A data breach is the intentional or unintentional release of secure or private/confidential information to an untrusted environment. Other terms for this phenomenon include unintentional information disclosure, data leak and also data spill. Incidents range from concerted attack by black hats associated with organized crime, political activist or national governments to careless disposal of used computer equipment or data storage media.
Definition: "A data breach is a security incident in which sensitive, protected or confidential data is copied, transmitted, viewed, stolen or used by an individual unauthorized to do so." Data breaches may involve financial information such as credit card or bank details, personal health information (PHI), Personally identifiable information (PII), trade secrets of corporations or intellectual property. Most data breaches involve overexposed and vulnerable unstructured data - files, documents, and sensitive information.
According to the nonprofit consumer organization Privacy Rights Clearinghouse, a total of 227,052,199 individual records containing sensitive personal information were involved in security breaches in the United States between January 2005 and May 2008, excluding incidents where sensitive data was apparently not actually exposed.
Many jurisdictions have passed data breach notification laws, requiring a company that has been subject to a data breach to inform customers and take other steps to remediate possible injuries.
This may include incidents such as theft or loss of digital media such as computer tapes, hard drives, or laptop computers containing such media upon which such information is stored unencrypted, posting such information on the world wide web or on a computer otherwise accessible from the Internet without proper information security precautions, transfer of such information to a system which is not completely open but is not appropriately or formally accredited for security at the approved level, such as unencrypted e-mail, or transfer of such information to the information systems of a possibly hostile agency, such as a competing corporation or a foreign nation, where it may be exposed to more intensive decryption techniques.
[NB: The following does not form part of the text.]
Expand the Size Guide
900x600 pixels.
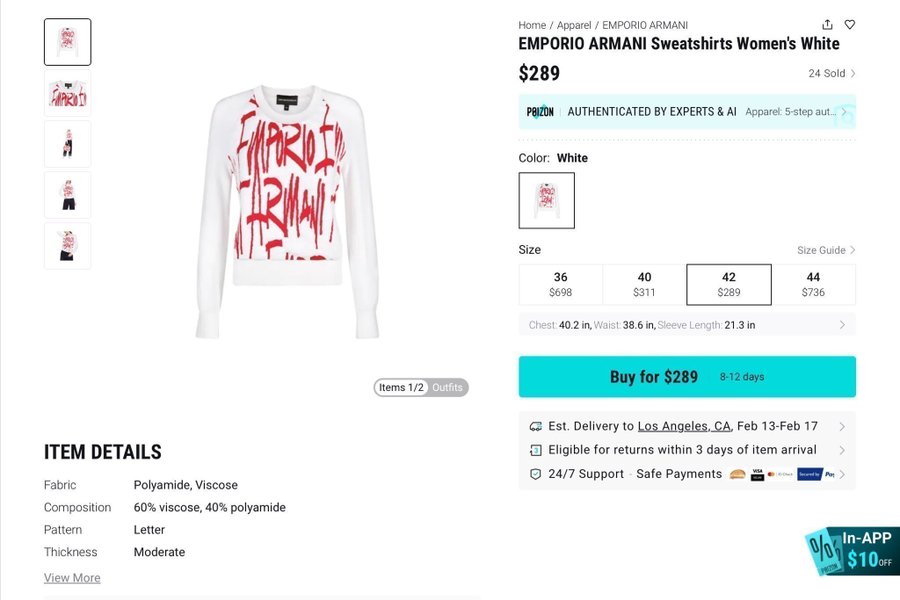(826, 250)
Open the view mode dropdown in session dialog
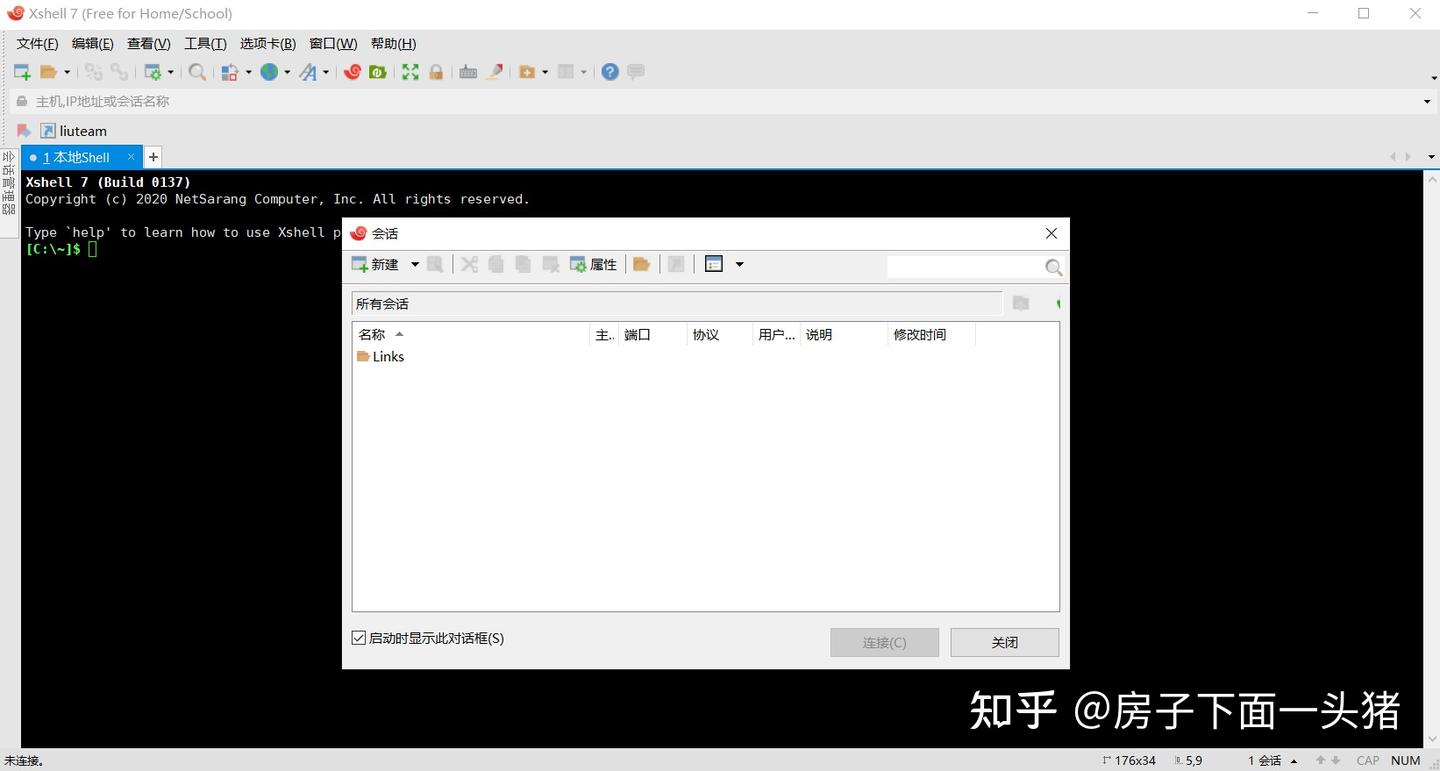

ISO/IEC 27040 defines a data breach as: compromise of security that leads to the accidental or unlawful destruction, loss, alteration, unauthorized disclosure of, or access to protected data transmitted, stored or otherwise processed.
The notion of a trusted environment is somewhat fluid. The departure of a trusted staff member with access to sensitive information can become a data breach if the staff member retains access to the data subsequent to termination of the trust relationship. In distributed systems, this can also occur with a breakdown in a web of trust.
Most such incidents publicized in the media involve private information on individuals, i.e. social security numbers, etc.. Loss of corporate information such as trade secrets, sensitive corporate information, details of contracts, etc. or of government information is frequently unreported, as there is no compelling reason to do so in the absence of potential damage to private citizens, and the publicity around such an event may be more damaging than the loss of the data itself.
Although such incidents pose the risk of identity theft or other serious consequences, in most cases there is no lasting damage; either the breach in security is remedied before the information is accessed by unscrupulous people, or the thief is only interested in the hardware stolen, not the data it contains. Nevertheless, when such incidents become publicly known, it is customary for the offending party to attempt to mitigate damages by providing to the victims subscription to a credit reporting agency, for instance, new credit cards, or other instruments. In the case of Target, the 2013 breach cost Target a significant drop in profit, which dove an estimated 40 percent in the 4th quarter of the year.
The Yahoo breach disclosed in 2016 may be one of the most expensive today. It may lower the price of its acquisition by Verizon by $1 billion. Cybercrime cost energy and utilities companies an average of $12.8 million each year in lost business and damaged equipment according to DNV GL, an international certification body and classification society based in Norway. Data breaches cost healthcare organizations $6.2 billion in the last two years (presumably 2014 and 2015), according to a Ponemon study.